Una marea umana, probabilmente qualche migliaio di persone. Tutti in piazza, guidati dai leader delle opposizioni, per manifestare contro la rielezione del presidente bielorusso, Alexander Lukashenko. Nella capitale Minsk converge la stragrande maggioranza del Paese che, nell’ennesima conferma elettorale del numero uno della Bielorussia (al potere dal 1994) ha visto poca chiarezza. E che, soprattutto, chiede conto alla leadership della Nazione di quanto denunciato dai manifestanti arrestati (e poi rilasciati) e dalle ong che sostengono i diritti umani, concordi nel parlare di torture, sevizie e altri metodi illeciti all’interno dei centri di detenzione. Luoghi in cui i dimostranti dei giorni scorsi erano stati detenuti dopo l’arresto e nei quali si sarebbero consumati dei veri e propri orrori.

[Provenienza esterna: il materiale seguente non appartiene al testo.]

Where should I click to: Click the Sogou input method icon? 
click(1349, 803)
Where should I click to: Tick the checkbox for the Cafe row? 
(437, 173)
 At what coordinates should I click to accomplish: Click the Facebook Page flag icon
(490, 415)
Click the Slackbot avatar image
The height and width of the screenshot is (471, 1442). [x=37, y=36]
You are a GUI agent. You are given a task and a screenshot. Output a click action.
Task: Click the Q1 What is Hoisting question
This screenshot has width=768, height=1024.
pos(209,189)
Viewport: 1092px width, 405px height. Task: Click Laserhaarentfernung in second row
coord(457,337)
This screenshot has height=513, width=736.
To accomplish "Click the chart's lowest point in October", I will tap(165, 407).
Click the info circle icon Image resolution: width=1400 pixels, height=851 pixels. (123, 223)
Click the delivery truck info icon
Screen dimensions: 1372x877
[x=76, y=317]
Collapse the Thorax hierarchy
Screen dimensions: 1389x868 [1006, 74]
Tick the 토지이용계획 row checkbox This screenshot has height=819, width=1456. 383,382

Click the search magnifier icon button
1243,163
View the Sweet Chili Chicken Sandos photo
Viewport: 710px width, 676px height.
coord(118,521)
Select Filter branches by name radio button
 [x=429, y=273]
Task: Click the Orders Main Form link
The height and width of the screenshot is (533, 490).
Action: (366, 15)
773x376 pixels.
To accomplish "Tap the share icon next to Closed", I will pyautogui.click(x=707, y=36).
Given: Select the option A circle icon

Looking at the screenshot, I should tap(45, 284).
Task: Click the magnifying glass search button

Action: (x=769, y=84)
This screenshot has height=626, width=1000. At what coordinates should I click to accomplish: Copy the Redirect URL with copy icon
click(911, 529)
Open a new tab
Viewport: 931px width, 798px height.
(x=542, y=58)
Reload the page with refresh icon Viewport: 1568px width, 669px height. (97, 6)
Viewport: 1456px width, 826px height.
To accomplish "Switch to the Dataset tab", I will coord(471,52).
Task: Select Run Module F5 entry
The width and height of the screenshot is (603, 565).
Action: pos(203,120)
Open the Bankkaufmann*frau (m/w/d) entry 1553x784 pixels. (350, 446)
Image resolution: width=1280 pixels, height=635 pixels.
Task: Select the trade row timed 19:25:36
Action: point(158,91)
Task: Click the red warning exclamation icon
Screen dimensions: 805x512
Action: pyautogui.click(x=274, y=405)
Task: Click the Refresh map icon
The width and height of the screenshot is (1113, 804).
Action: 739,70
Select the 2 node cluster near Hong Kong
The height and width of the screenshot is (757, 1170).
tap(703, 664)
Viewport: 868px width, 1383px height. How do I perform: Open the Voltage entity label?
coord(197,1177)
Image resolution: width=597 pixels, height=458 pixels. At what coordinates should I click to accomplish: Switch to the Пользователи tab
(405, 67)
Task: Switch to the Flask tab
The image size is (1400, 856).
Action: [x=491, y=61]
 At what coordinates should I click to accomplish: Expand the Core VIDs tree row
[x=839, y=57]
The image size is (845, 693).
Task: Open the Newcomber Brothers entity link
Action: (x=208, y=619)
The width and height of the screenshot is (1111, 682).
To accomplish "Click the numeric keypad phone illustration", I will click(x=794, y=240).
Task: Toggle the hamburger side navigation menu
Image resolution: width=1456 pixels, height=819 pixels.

Sostegno di Putin a Lukashenko
Anche Papa Francesco, durante l’Angelus, ha rivolto una preghiera per la Bielorussia, lanciando un appello affinché si ricorra “al dialogo, al rifiuto della violenza e al rispetto della giustizia e del diritto”. I bielorussi, sventolando il vecchio vessillo dell’Indipendenza, divenuto simbolo degli oppositori al regime, la chiamano “Marcia della libertà”. Un corteo di proporzioni enormi, mentre nella stessa Minsk si radunano anche i sostenitori del presidente Lukashenko, e nello stesso momento in cui dal presidente russo, Vladimir Putin, si ribadisce il sostegno al leader bielorusso. In un colloquio telefonico, come riportato dall’agenzia di Stato Belta, il presidente russo avrebbe “riaffermato l’accordo per cui nel caso di un aggravarsi della situazione in termini di minacce esterne, le parti reagiranno congiuntamente in conformità con le disposizioni fornite dal Trattato di Sicurezza Collettiva”.
Presente in piazza, fra i suoi sostenitori, anche Lukashenko in persona, che ha ribadito come non si ripeterà le’elezione di una settimana fa e puntando il dito contro la Nato, accusata di aver ammassato forze al confine bielorusso occidentale.